(Saved data entries)
-- -- --

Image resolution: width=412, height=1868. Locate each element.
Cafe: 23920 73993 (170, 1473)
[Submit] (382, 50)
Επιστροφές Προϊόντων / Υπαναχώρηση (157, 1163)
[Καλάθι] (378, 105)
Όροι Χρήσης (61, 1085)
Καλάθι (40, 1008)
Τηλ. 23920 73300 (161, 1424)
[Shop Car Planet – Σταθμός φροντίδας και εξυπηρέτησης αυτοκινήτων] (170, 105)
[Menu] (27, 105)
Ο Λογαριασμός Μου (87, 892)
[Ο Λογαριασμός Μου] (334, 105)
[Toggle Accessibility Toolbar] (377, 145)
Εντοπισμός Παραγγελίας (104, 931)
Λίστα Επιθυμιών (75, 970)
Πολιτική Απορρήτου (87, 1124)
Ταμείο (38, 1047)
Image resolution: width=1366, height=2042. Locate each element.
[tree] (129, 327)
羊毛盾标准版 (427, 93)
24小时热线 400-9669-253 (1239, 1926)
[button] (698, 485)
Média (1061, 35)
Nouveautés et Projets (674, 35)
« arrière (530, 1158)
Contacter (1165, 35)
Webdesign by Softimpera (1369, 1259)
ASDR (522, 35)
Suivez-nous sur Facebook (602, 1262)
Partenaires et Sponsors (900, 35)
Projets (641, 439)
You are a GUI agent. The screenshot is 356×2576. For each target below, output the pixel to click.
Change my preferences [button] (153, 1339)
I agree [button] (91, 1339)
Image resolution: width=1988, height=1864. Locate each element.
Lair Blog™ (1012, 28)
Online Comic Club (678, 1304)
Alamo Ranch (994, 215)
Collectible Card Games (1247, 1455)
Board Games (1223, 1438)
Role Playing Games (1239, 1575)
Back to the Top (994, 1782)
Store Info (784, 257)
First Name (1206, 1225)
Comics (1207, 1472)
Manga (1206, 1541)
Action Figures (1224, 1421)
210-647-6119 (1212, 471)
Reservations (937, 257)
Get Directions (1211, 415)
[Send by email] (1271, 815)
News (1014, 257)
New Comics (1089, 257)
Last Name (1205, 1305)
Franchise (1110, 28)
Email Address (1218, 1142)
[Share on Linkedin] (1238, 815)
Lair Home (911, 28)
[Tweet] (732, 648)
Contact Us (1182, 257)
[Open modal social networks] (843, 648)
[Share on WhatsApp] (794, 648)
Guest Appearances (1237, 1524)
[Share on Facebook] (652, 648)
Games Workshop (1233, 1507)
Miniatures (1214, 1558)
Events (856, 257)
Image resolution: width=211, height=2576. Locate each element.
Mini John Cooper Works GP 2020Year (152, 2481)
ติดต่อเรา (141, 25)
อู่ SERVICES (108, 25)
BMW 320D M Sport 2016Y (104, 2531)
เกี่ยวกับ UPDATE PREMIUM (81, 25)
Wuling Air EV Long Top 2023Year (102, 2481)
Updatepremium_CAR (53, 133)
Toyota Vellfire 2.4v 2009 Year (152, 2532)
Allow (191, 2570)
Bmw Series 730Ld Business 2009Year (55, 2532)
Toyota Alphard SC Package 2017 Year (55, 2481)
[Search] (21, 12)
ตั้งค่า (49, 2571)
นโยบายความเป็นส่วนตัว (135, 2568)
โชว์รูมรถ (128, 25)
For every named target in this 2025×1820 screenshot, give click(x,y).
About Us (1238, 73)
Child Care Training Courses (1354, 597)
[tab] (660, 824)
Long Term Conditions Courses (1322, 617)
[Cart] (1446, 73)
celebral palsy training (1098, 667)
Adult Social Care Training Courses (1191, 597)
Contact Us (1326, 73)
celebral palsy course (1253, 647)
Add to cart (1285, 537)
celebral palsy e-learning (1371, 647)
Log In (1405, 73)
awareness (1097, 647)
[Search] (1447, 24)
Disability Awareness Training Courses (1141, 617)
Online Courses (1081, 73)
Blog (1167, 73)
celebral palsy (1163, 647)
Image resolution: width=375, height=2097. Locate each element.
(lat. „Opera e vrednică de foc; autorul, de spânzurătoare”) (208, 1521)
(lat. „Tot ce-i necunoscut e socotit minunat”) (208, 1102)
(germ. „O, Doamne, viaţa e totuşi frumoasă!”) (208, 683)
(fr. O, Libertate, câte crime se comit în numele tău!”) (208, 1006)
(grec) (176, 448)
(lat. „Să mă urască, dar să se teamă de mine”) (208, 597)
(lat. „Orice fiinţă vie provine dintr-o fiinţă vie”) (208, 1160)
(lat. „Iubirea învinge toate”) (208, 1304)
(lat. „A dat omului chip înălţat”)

-- -- --

• _EXERCISE DESCRIPTION_: Once the line with "awareness (1097, 647)" is found, transcribe it and each line after it through the final line of the entries, exactly and only.

• _RESPONSE TO THIS TASK_:
awareness (1097, 647)
[Search] (1447, 24)
Disability Awareness Training Courses (1141, 617)
Online Courses (1081, 73)
Blog (1167, 73)
celebral palsy (1163, 647)
Image resolution: width=375, height=2097. Locate each element.
(lat. „Opera e vrednică de foc; autorul, de spânzurătoare”) (208, 1521)
(lat. „Tot ce-i necunoscut e socotit minunat”) (208, 1102)
(germ. „O, Doamne, viaţa e totuşi frumoasă!”) (208, 683)
(fr. O, Libertate, câte crime se comit în numele tău!”) (208, 1006)
(grec) (176, 448)
(lat. „Să mă urască, dar să se teamă de mine”) (208, 597)
(lat. „Orice fiinţă vie provine dintr-o fiinţă vie”) (208, 1160)
(lat. „Iubirea învinge toate”) (208, 1304)
(lat. „A dat omului chip înălţat”)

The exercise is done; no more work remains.